Le 22 mars : 5 morts et 46 blessés en une journée
Le rapport quotidien souligne que la seule journée du 22 mars 2026 a fait 5 morts et 46 blessés. Même lorsque le bilan journalier apparaît inférieur à celui de certaines journées particulièrement meurtrières, il confirme que la violence reste constante. La guerre ne s’exprime pas seulement dans les pics spectaculaires d’intensité. Elle s’installe aussi dans la répétition des frappes, dans l’accumulation des blessés, dans les dégâts portés aux infrastructures et dans la fatigue croissante des services de secours.
Ces chiffres prennent d’autant plus de poids qu’ils interviennent au moment où les autorités libanaises dénoncent l’attaque des ponts, routes et installations vitales du Sud-Liban. Le ministère de la Santé ne se contente pas, à travers ce rapport, d’actualiser un bilan. Il documente aussi l’effet prolongé d’une campagne militaire qui fragilise la capacité des populations à se déplacer, à se soigner et à accéder aux secours. Le bilan humain s’inscrit donc dans un environnement plus large de désorganisation territoriale et d’atteinte aux structures civiles.

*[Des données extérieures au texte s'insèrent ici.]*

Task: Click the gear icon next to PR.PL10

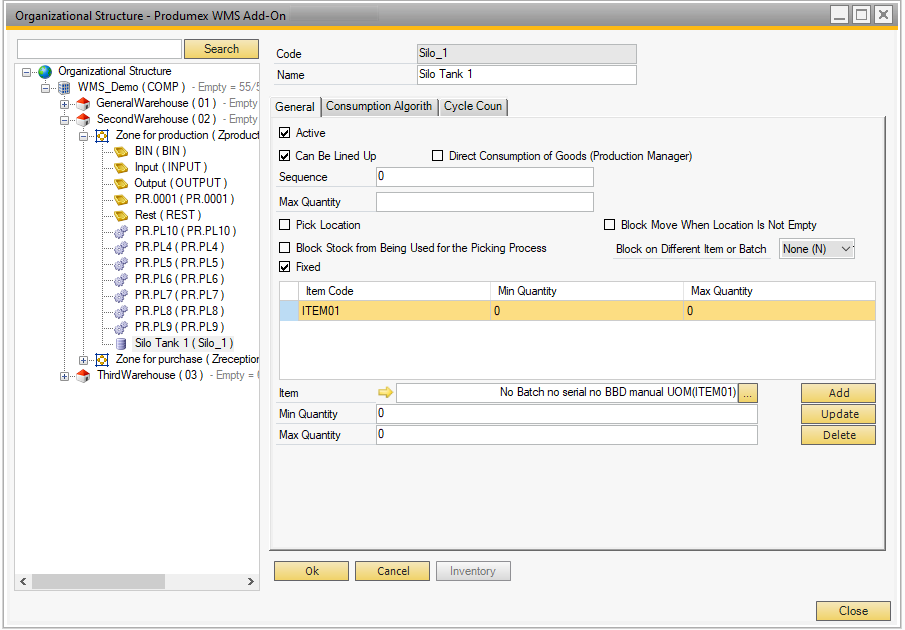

Le secteur de la santé lui-même sous pression
L’infographie publiée par le ministère fait également apparaître l’impact direct de la guerre sur le secteur sanitaire. Les données visuelles signalent des pertes humaines parmi le personnel et des atteintes visant les moyens de secours et des structures hospitalières. Même sans entrer ici dans l’interprétation détaillée de chaque indicateur secondaire, un point ressort nettement : la guerre n’épargne pas les dispositifs qui devraient précisément permettre de sauver les blessés et de limiter l’ampleur de la catastrophe.

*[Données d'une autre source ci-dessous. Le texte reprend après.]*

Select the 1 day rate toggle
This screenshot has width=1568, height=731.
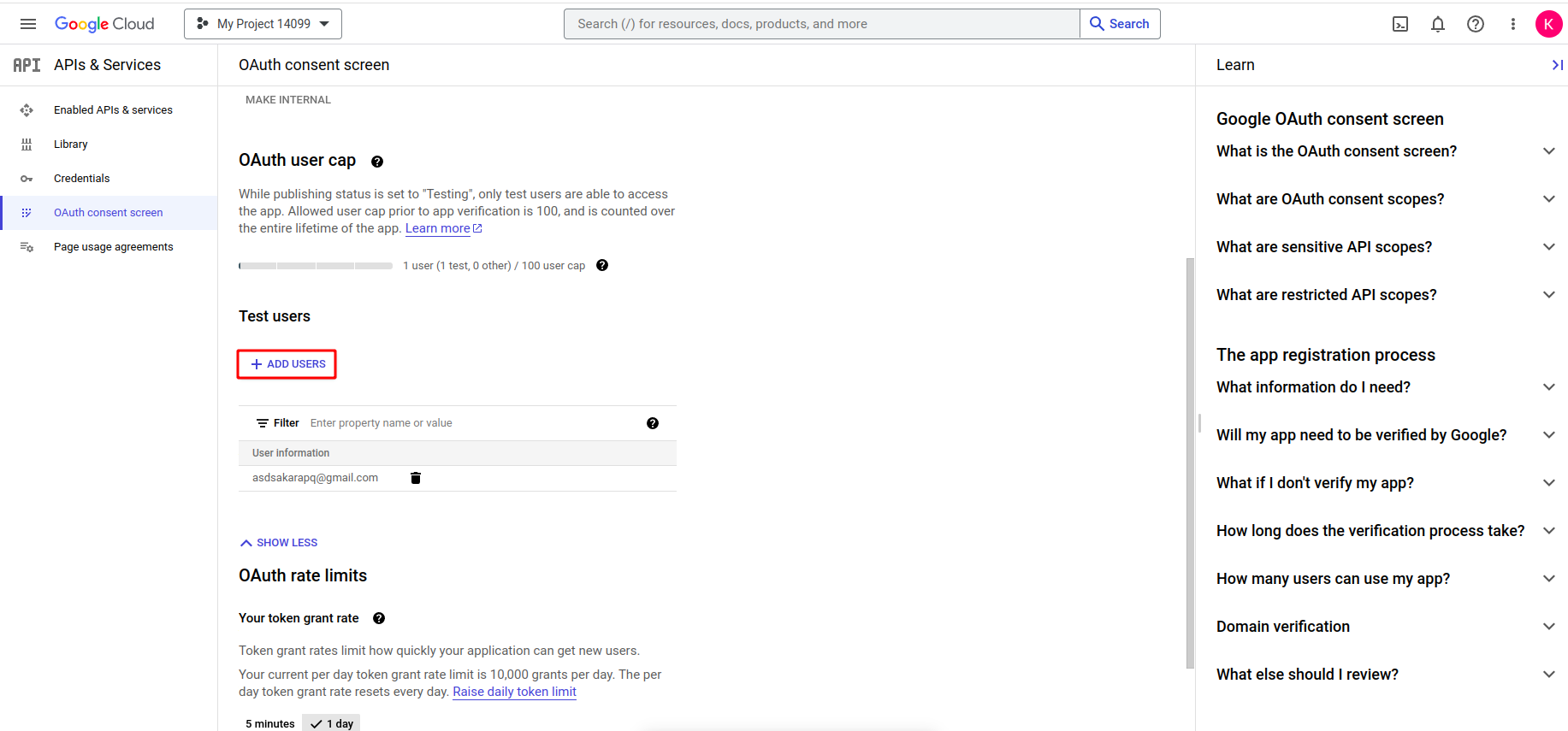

Cet aspect est central. Lorsqu’un conflit frappe non seulement les habitants, mais aussi les réseaux de secours, les ambulances, les équipes médicales et les établissements de santé, il produit un effet multiplicateur. Chaque attaque, chaque destruction, chaque route coupée ou chaque service désorganisé augmente mécaniquement la vulnérabilité des civils. Le bilan officiel de 1 029 morts et 2 786 blessés doit donc être lu aussi à la lumière de cette pression exercée sur tout le système sanitaire.
Un chiffre qui devient un message politique
Au Liban, les bilans du ministère de la Santé ont aussi une portée politique. Ils ne servent pas seulement à compter les morts et les blessés. Ils constituent un document adressé à l’opinion publique, aux institutions nationales et à la communauté internationale. En publiant des chiffres consolidés et une infographie détaillée, les autorités libanaises veulent établir une trace officielle de la dégradation humanitaire en cours. Le passage au-dessus de 1 000 morts agit dès lors comme un signal d’alarme supplémentaire.

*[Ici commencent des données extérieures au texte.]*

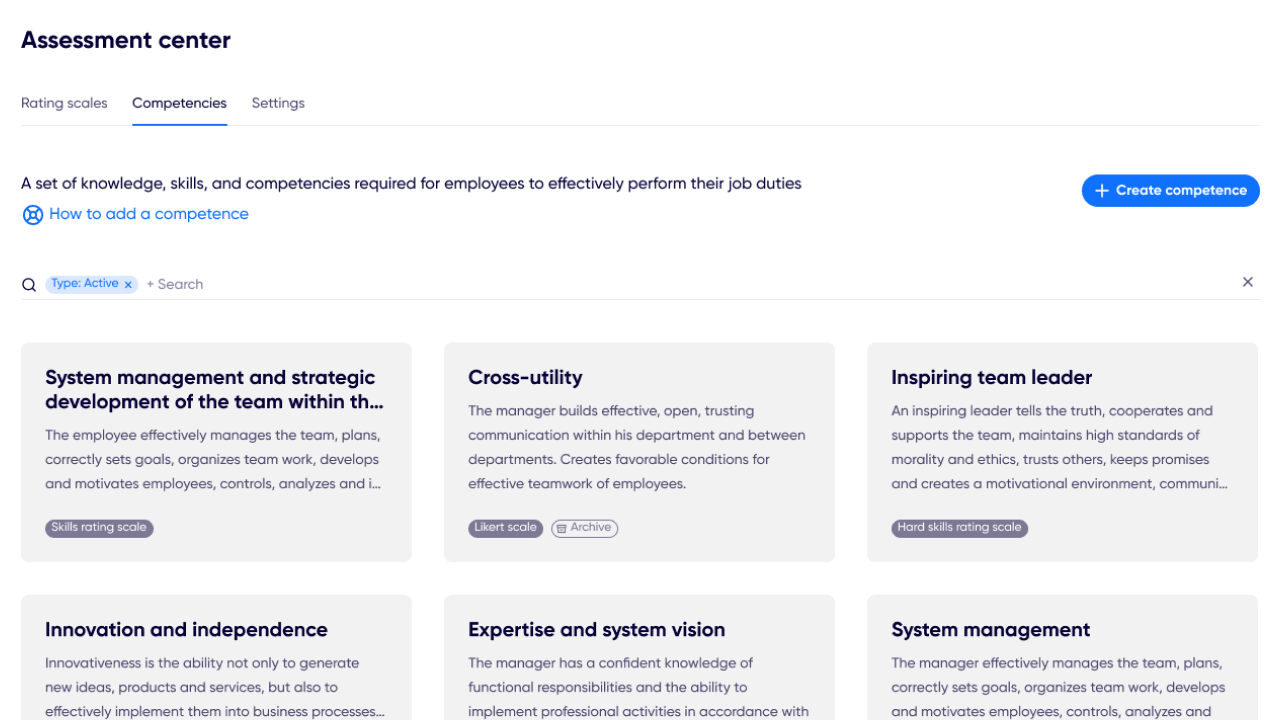Click the Hard skills rating scale tag
Image resolution: width=1281 pixels, height=720 pixels.
point(959,528)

Ce cap est d’autant plus sensible qu’il intervient dans un moment où Beyrouth accuse Israël de viser les infrastructures civiles du Sud-Liban et de créer les conditions d’une escalade encore plus lourde. Dans ce contexte, le rapport sanitaire n’est pas seulement un relevé statistique. Il devient un élément du dossier politique et diplomatique libanais, destiné à montrer que le coût humain de l’offensive continue de s’aggraver malgré les appels à la retenue et les avertissements lancés par les autorités.
Une guerre qui s’inscrit dans la durée
Le chiffre de 1 029 morts dit enfin autre chose : la guerre est entrée dans une temporalité d’installation. Lorsque les bilans s’accumulent ainsi sur plusieurs semaines, ils cessent d’être perçus comme les conséquences d’une seule séquence. Ils décrivent une réalité durable, où les pertes humaines, les déplacements, les destructions matérielles et la saturation des services d’urgence deviennent le cadre ordinaire de la vie dans une partie du pays.
Le rapport du ministère de la Santé ne raconte pas seulement le 22 mars. Il raconte, en creux, trois semaines d’intensification, d’épuisement et d’élargissement du coût humain. Au fil des jours, le nombre des morts et des blessés ne mesure plus uniquement l’ampleur des frappes. Il mesure aussi l’enracinement de la guerre dans le paysage libanais, et l’éloignement progressif de toute perspective immédiate de stabilisation.